§ WHAT IS BEING ASKED
Work out how many lines below contain "orange", then write only that number.

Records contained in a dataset
▼▼▼

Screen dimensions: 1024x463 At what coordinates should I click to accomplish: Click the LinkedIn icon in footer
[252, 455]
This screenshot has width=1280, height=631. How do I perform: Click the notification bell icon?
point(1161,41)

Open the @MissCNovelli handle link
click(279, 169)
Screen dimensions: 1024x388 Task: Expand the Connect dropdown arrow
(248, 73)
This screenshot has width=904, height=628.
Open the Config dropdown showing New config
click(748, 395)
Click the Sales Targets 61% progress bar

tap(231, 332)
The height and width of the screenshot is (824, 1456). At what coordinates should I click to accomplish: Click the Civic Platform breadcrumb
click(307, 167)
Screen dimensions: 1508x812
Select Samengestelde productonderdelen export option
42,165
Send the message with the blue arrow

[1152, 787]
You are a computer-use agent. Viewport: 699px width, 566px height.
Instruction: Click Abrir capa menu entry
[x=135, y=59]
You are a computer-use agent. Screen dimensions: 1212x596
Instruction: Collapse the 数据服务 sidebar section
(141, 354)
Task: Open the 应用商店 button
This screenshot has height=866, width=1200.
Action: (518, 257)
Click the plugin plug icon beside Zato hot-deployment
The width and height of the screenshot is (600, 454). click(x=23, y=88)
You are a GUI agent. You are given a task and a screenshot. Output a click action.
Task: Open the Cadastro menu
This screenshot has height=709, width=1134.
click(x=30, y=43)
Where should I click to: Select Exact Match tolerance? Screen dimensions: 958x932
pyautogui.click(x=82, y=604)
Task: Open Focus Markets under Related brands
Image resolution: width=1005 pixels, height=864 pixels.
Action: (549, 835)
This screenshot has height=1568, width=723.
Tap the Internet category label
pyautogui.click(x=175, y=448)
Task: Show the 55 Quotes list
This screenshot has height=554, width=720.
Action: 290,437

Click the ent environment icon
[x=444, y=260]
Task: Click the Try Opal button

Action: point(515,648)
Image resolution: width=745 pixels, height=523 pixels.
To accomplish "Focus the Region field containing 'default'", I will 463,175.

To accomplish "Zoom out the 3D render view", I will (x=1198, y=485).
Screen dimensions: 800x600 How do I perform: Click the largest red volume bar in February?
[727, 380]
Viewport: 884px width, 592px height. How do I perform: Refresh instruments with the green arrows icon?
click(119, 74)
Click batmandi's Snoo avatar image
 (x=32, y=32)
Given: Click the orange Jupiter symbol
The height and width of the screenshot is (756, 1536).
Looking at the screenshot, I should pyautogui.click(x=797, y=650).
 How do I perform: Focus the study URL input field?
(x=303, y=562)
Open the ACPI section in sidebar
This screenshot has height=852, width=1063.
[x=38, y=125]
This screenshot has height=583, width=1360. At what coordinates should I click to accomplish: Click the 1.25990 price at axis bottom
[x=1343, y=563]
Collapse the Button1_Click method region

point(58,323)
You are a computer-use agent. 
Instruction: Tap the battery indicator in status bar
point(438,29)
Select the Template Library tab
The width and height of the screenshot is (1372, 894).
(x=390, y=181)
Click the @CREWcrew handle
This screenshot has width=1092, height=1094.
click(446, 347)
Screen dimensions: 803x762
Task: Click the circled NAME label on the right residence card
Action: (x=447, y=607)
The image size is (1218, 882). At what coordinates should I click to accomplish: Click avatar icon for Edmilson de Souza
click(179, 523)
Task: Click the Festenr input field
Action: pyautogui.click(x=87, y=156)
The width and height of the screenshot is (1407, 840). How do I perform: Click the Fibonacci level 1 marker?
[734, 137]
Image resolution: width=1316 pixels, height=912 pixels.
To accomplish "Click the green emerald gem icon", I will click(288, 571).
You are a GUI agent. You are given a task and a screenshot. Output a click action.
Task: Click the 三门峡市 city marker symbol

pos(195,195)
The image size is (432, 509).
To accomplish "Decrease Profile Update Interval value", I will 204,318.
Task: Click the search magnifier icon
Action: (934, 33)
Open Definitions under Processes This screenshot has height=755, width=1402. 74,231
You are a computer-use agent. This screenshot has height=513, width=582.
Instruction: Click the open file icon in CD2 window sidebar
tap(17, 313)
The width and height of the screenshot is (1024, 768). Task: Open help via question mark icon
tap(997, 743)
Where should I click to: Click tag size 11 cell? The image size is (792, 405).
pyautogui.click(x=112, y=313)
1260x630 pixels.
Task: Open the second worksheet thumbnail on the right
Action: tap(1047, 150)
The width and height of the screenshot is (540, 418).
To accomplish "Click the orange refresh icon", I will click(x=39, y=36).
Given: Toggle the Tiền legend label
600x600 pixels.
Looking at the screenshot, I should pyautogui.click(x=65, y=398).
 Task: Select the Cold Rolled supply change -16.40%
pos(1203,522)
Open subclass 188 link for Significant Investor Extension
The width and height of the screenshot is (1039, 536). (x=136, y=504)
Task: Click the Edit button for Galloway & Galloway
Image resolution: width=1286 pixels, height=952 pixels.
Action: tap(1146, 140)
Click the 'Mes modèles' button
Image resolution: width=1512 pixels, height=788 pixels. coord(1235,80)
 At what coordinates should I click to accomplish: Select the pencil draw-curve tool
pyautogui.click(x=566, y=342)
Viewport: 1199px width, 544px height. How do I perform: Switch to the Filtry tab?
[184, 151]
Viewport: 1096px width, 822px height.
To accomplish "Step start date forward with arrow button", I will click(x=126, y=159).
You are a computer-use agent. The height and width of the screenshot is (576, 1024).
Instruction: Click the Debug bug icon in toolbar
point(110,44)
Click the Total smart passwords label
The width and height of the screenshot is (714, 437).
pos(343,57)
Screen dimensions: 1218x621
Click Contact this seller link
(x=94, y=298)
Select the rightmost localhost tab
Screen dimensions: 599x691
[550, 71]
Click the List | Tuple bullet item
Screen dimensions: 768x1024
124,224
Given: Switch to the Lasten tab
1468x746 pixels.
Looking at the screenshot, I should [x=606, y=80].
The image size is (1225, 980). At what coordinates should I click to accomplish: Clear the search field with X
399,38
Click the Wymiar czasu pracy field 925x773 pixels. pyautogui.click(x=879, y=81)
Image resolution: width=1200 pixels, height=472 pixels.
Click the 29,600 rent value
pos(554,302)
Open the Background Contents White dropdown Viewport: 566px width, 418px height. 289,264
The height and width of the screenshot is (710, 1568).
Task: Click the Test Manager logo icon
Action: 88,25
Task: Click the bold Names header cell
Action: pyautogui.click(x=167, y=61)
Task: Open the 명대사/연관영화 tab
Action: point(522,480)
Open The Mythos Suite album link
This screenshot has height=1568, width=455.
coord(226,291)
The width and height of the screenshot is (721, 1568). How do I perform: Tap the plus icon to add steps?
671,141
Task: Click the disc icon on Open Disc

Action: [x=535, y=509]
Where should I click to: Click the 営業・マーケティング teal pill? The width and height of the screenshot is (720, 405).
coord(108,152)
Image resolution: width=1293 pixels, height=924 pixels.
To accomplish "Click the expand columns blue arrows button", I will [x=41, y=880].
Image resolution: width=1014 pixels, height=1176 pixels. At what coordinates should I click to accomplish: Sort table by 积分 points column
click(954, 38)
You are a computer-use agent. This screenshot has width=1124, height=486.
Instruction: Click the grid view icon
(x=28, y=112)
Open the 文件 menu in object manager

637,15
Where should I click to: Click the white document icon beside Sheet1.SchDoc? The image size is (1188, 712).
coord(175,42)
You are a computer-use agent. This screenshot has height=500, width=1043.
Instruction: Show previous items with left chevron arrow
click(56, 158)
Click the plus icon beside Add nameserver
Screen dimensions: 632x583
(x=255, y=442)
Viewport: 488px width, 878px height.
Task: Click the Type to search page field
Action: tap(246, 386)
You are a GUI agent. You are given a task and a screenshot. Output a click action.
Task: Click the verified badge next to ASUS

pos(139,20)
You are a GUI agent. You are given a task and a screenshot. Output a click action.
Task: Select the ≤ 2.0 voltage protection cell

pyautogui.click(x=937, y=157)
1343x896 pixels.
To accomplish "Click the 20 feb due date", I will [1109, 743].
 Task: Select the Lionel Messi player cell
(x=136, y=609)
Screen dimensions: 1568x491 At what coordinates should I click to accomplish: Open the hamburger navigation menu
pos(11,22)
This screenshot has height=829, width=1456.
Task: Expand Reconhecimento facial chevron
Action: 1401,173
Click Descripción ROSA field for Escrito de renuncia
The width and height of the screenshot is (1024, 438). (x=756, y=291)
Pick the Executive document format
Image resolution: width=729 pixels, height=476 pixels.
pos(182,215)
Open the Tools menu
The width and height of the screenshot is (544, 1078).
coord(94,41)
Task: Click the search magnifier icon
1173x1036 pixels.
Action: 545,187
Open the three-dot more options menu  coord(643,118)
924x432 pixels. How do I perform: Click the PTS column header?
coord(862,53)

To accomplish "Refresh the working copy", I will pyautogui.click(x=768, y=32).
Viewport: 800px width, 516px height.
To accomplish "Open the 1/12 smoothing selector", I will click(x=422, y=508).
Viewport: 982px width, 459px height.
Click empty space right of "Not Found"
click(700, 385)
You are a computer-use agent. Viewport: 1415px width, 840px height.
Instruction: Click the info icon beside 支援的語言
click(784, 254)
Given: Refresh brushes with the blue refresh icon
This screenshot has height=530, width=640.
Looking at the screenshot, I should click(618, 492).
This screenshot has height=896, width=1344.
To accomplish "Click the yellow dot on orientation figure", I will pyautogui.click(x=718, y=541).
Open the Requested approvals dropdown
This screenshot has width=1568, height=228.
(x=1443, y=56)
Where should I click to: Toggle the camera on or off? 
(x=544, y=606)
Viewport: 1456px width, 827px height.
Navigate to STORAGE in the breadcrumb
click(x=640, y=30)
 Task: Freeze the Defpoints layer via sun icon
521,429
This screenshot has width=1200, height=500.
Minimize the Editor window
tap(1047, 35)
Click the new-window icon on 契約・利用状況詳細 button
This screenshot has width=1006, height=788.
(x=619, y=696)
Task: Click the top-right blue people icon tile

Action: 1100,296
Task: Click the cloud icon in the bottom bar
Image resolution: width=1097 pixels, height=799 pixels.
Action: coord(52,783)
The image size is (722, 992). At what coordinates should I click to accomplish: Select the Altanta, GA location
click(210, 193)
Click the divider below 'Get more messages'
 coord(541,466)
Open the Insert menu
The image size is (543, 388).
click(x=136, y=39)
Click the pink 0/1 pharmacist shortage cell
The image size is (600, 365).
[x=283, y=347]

▲▲▲

§ FINISHED TASK
2